- GOAL OF THE EXERCISE
Transcribe all the entries word for word, but omit the images.

- INPUT DATA
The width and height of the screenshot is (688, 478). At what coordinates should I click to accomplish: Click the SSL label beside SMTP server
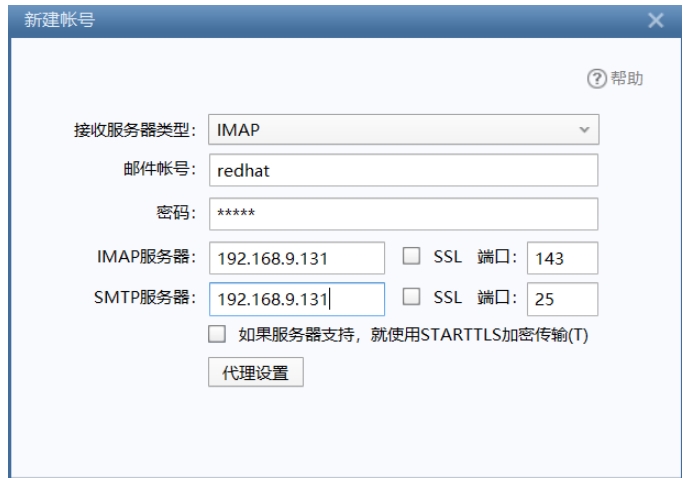point(446,298)
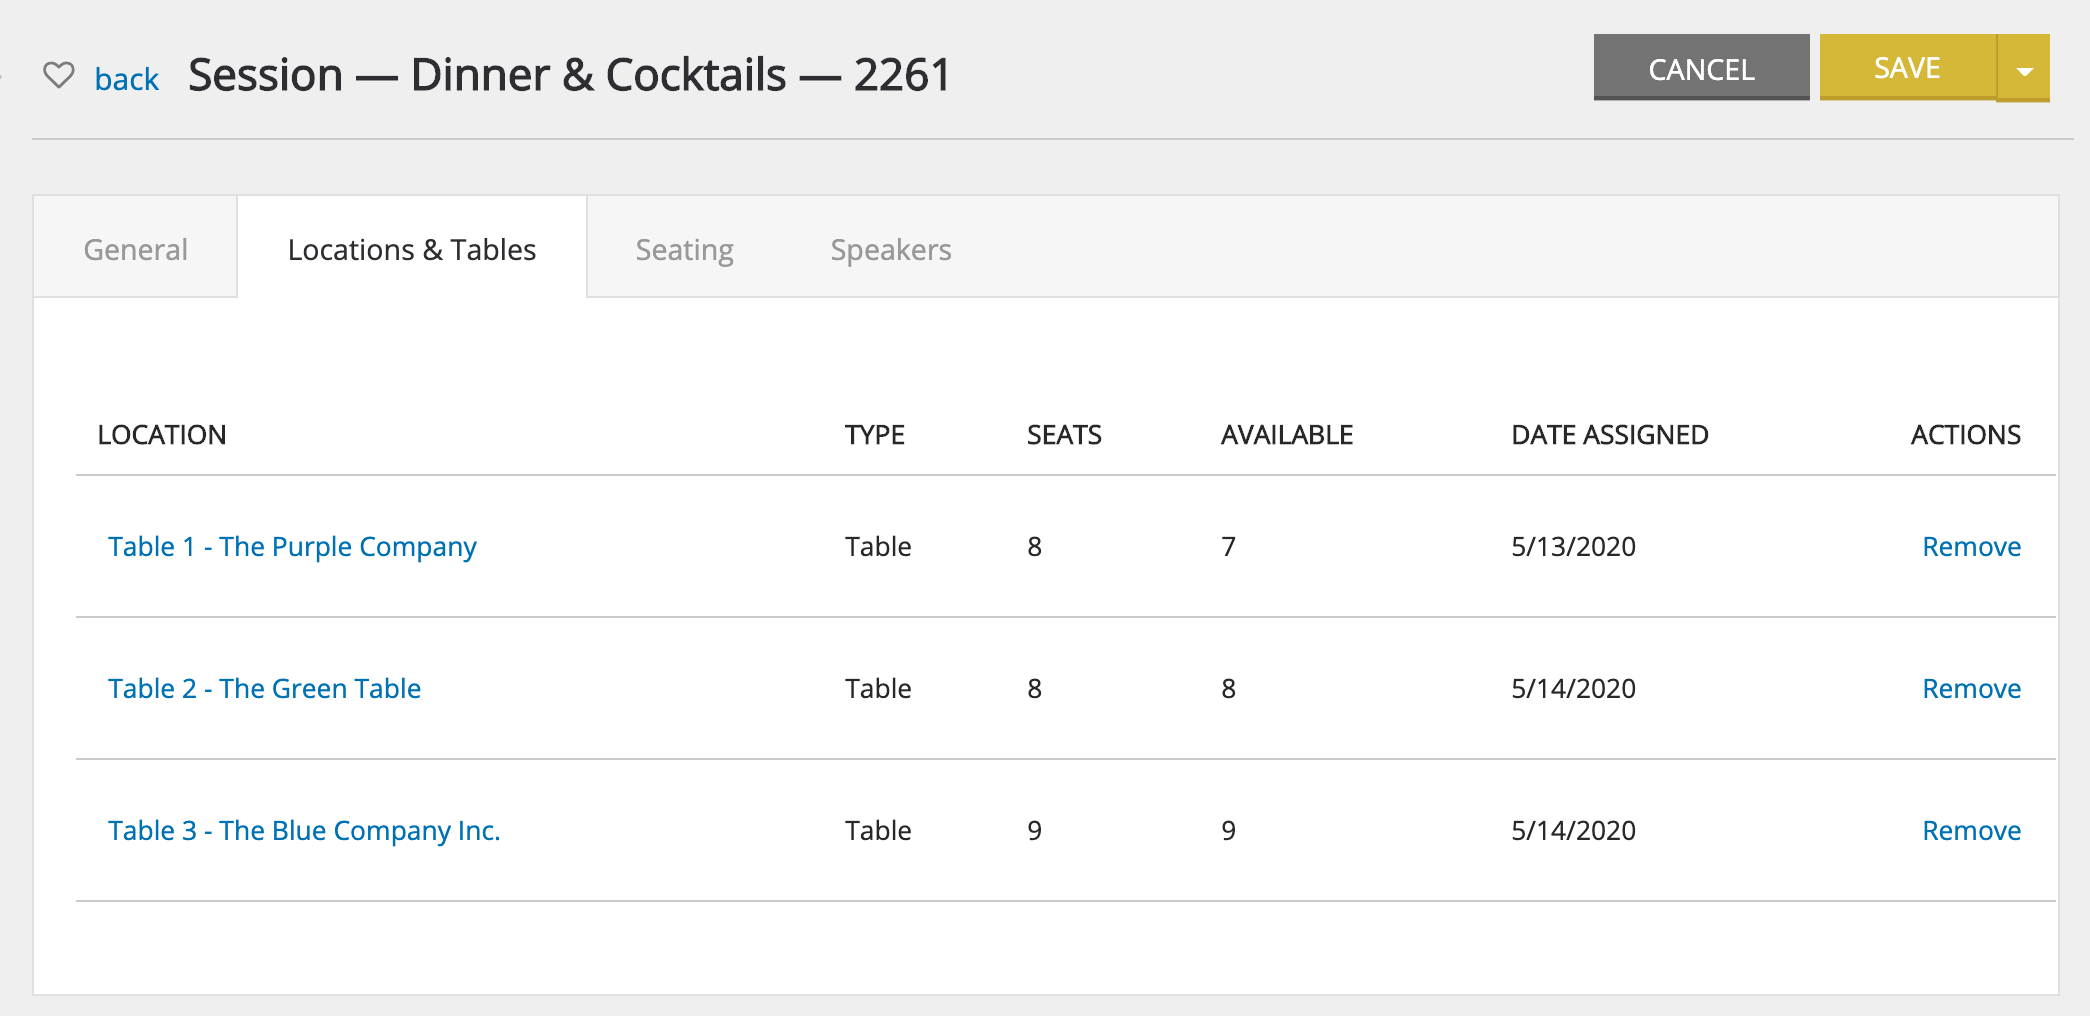
Task: Click the AVAILABLE column header
Action: point(1287,435)
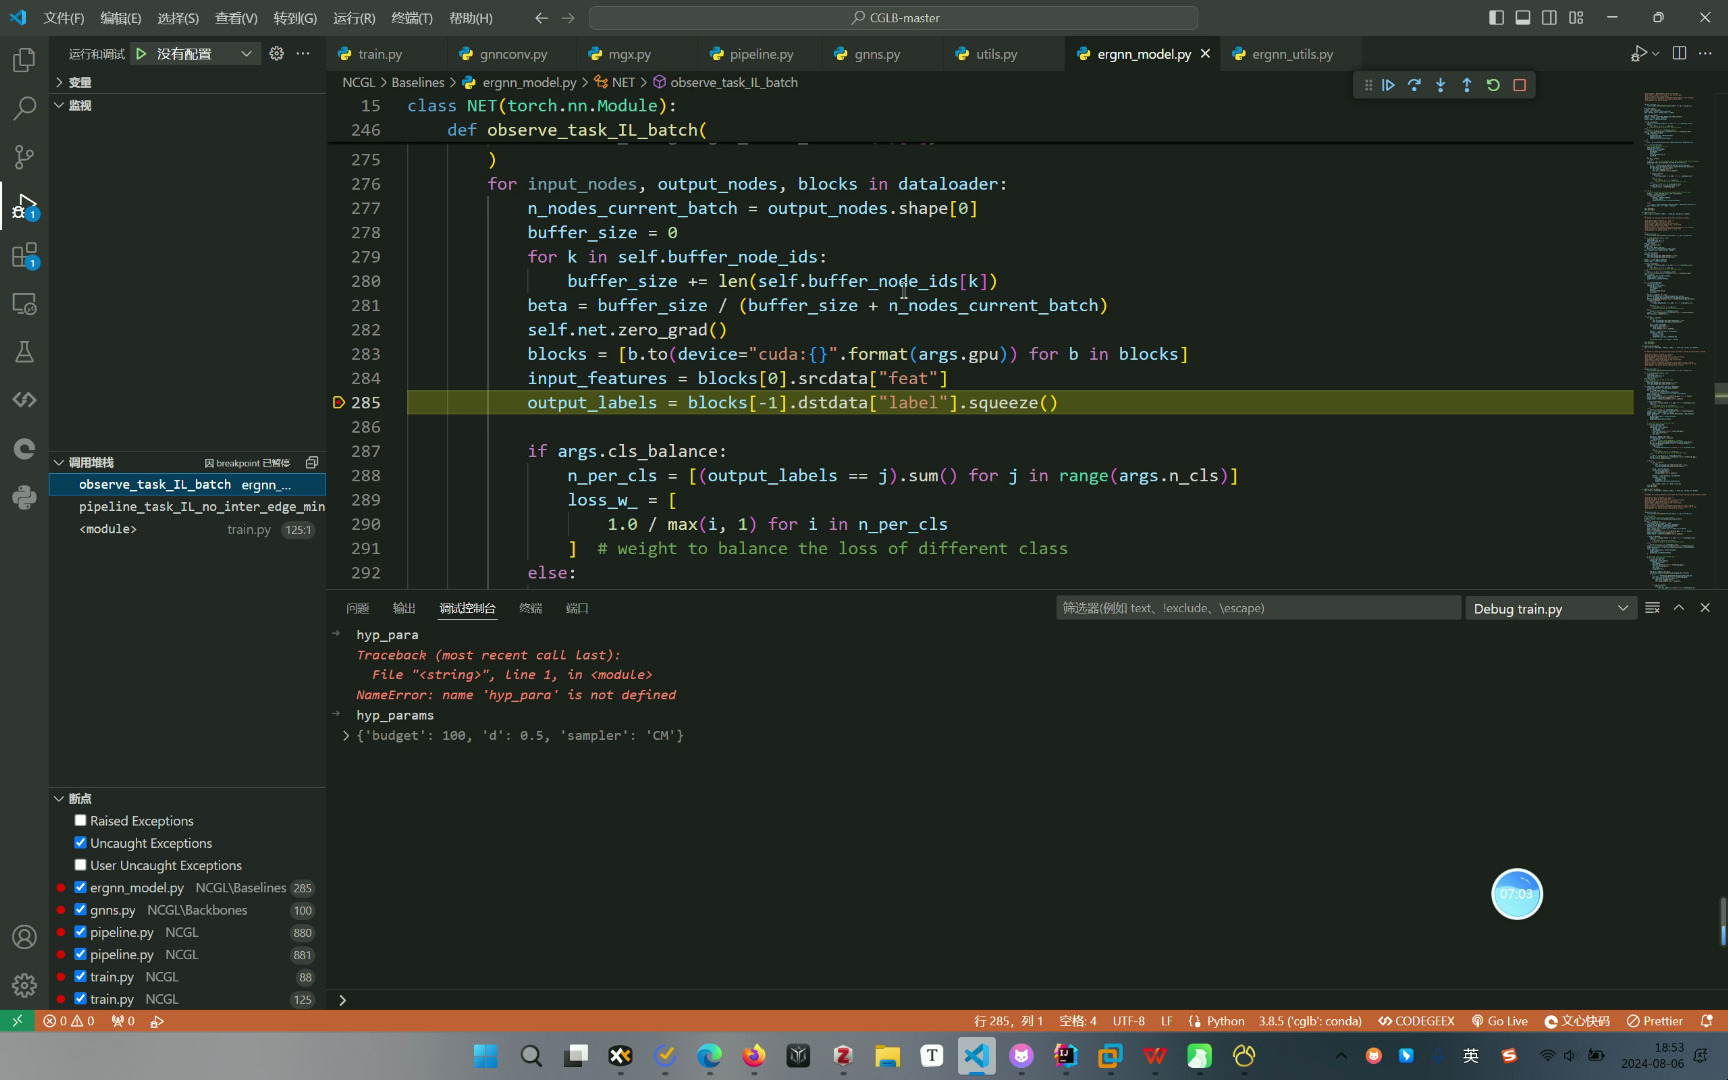Click the debug Continue button
Image resolution: width=1728 pixels, height=1080 pixels.
[x=1388, y=85]
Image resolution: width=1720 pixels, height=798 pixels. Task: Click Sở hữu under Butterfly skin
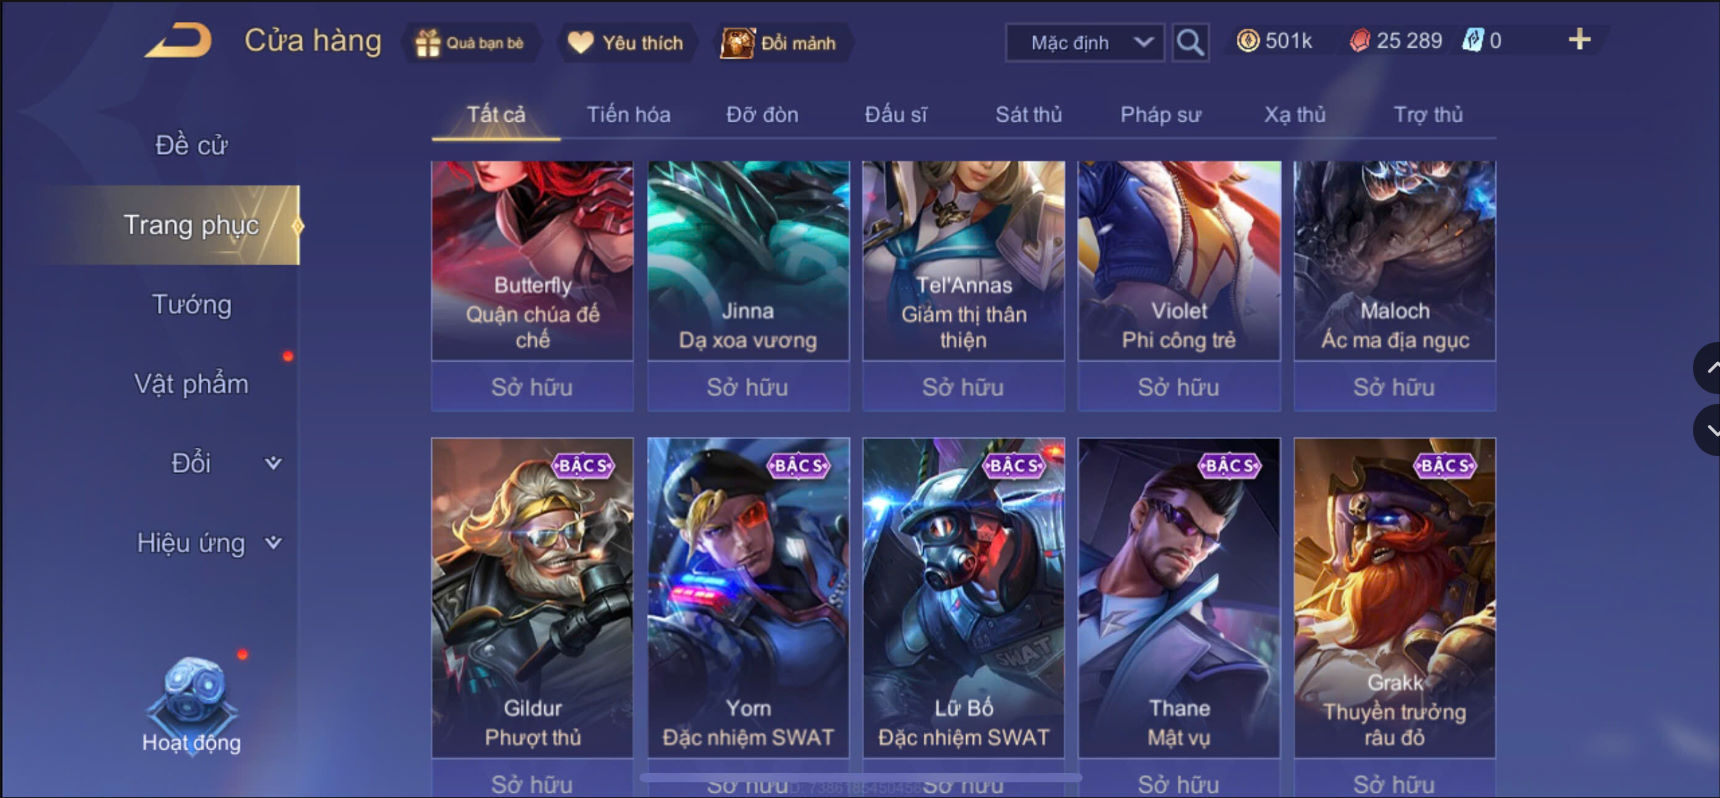point(532,387)
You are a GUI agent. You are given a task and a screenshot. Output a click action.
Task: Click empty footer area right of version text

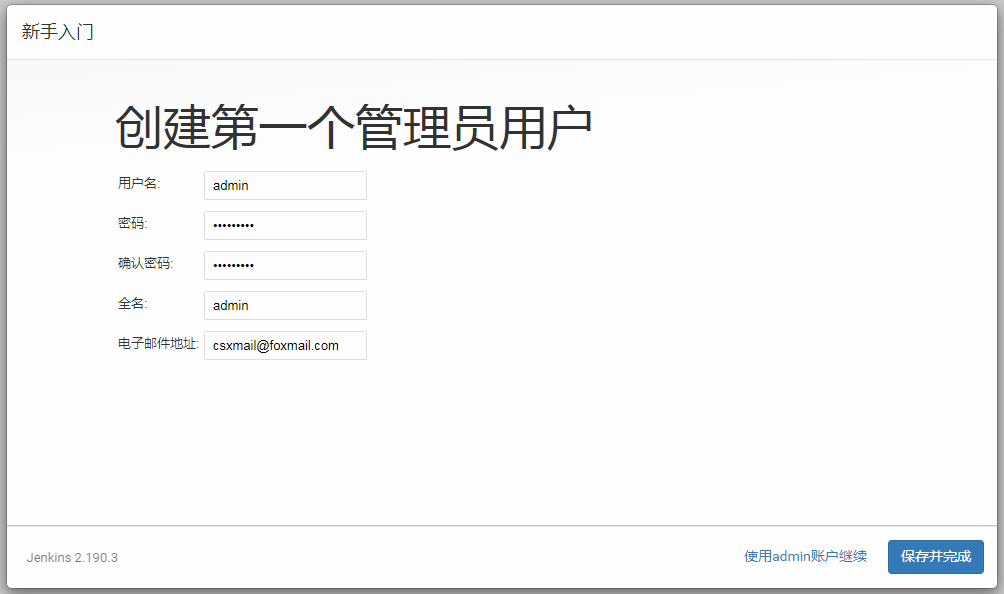tap(420, 557)
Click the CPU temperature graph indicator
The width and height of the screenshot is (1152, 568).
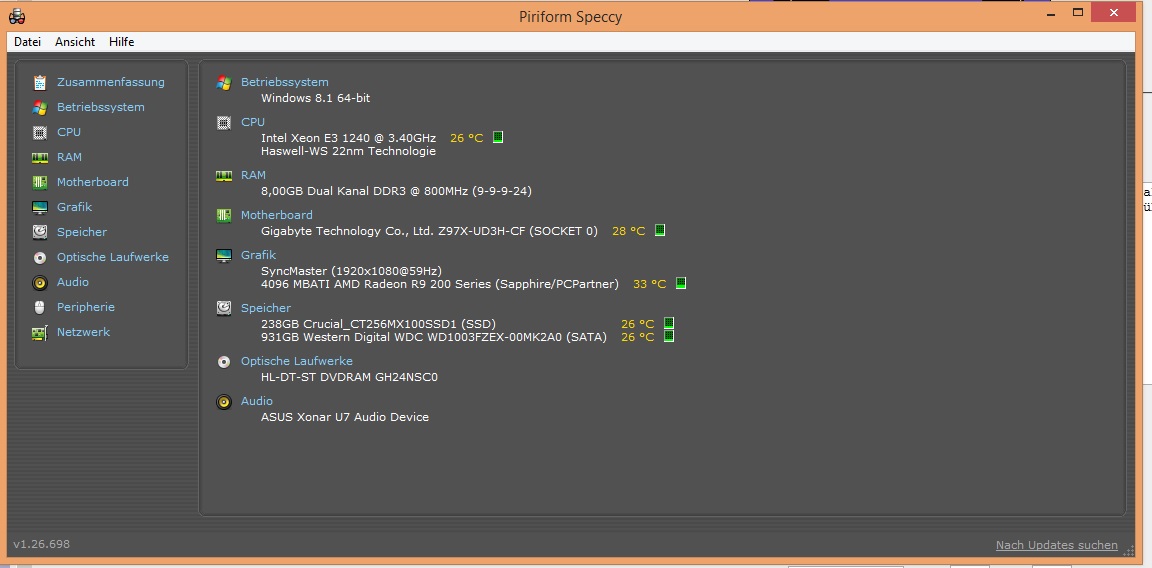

- ANSWER FOR THE TASK
The width and height of the screenshot is (688, 478). At what coordinates should I click to accomplish: Click the SSL label beside SMTP server
point(446,298)
Task: Click the AVAILABLE column header
Action: point(1287,435)
Click the debug Continue button
Image resolution: width=1728 pixels, height=1080 pixels.
[x=1388, y=85]
Image resolution: width=1720 pixels, height=798 pixels. Task: Click Sở hữu under Butterfly skin
point(532,387)
You are a GUI agent. You are given a task and a screenshot. Output a click action.
Task: Click empty footer area right of version text

tap(420, 557)
Click the CPU temperature graph indicator
The width and height of the screenshot is (1152, 568).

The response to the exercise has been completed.